|Title||Patterns of iron and siderophore distributions across the California Current System|
|Publication Type||Journal Article|
|Year of Publication||2019|
|Authors||Boiteau R.M, Till C.P, Coale T.H, Fitzsimmons J.N, Bruland K.W, Repeta D.J|
|Journal||Limnology and Oceanography|
|Type of Article||Article|
|Keywords||binding ligands; coastal upwelling regimes; continental-shelf; dissolved organic-carbon; Fe; humic substances; macronutrients; Marine & Freshwater Biology; mass-spectrometry; oceanography; seawater; sediment|
Coastal upwelling of nutrients and metals along eastern boundary currents fuels some of the most biologically productive marine ecosystems.

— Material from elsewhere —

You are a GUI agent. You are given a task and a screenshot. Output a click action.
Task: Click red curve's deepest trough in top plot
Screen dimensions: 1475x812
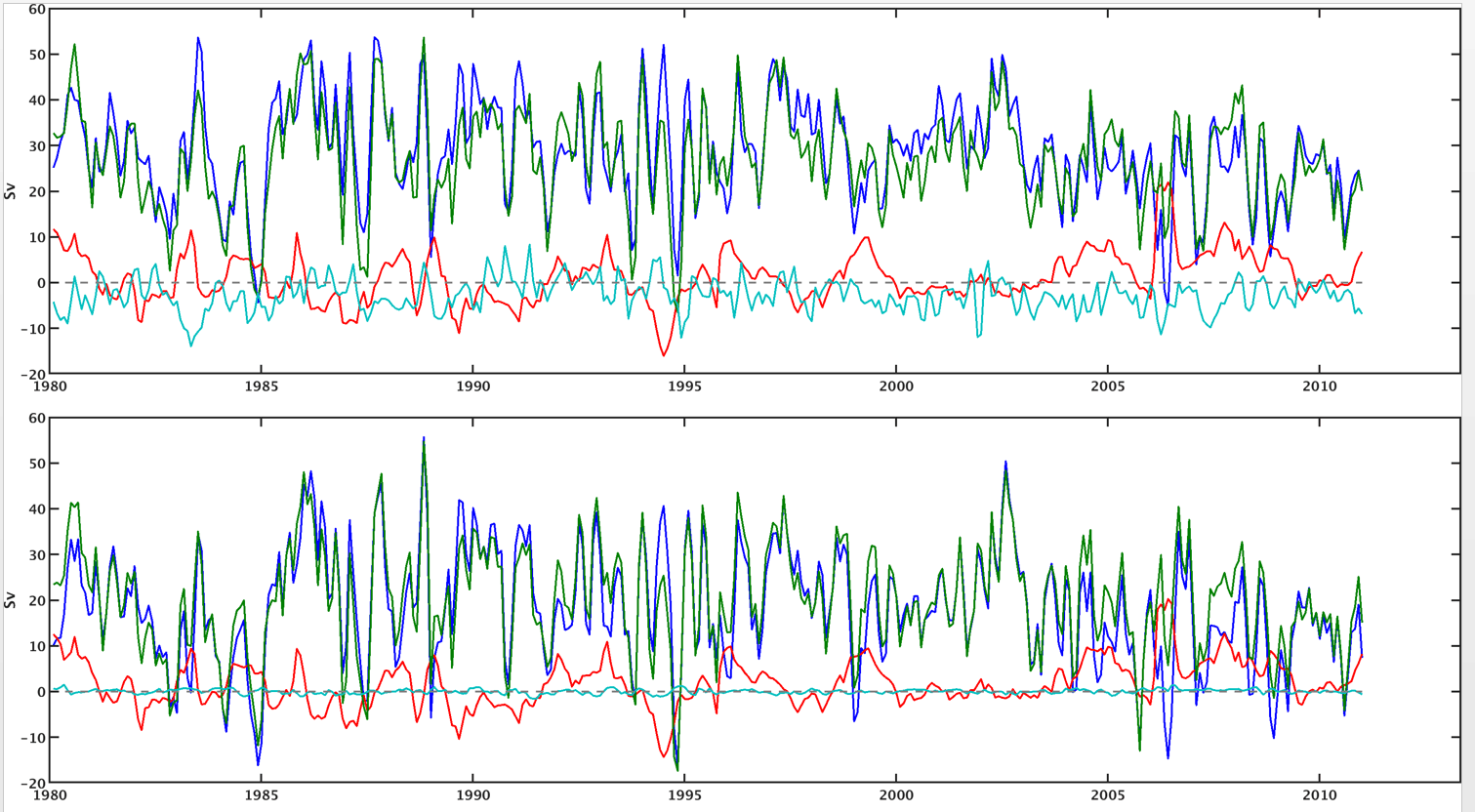click(x=664, y=355)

Although iron is a main driver of productivity in many of these regions, iron cycling and acquisition by microbes remain poorly constrained, in part due to the unknown composition of organic ligands that keep bioavailable iron in solution. In this study, we investigated organic ligand composition in discrete water samples collected across the highly productive California Coastal upwelling system. Siderophores were observed in distinct nutrient regimes at concentrations ranging from 1 pM to 18 pM. Near the shallow continental shelf, ferrioxamine B was observed in recently upwelled, high chlorophyll surface waters while synechobactins were identified within nepheloid layers at 60-90 m depth. In offshore waters characterized by intermediate chlorophyll, iron, and nitrate concentrations, we found amphibactins and an unknown siderophore with a molecular formula of C33H58O8N5Fe. Highest concentrations were measured in the photic zone, however, amphibactins were also found in waters as deep as 1500 m. The distribution of siderophores provides evidence for microbial iron deficiency across a range of nutrient regimes and indicates siderophore production and acquisition is an important strategy for biological iron uptake in iron limited coastal systems. Polydisperse humic ligands were also detected throughout the water column and were particularly abundant near the benthic boundary. Our results highlight the fine-scale spatial heterogeneity of metal ligand composition in an upwelling environment and elucidate distinct sources that include biological production and the degradation of organic matter in suboxic waters.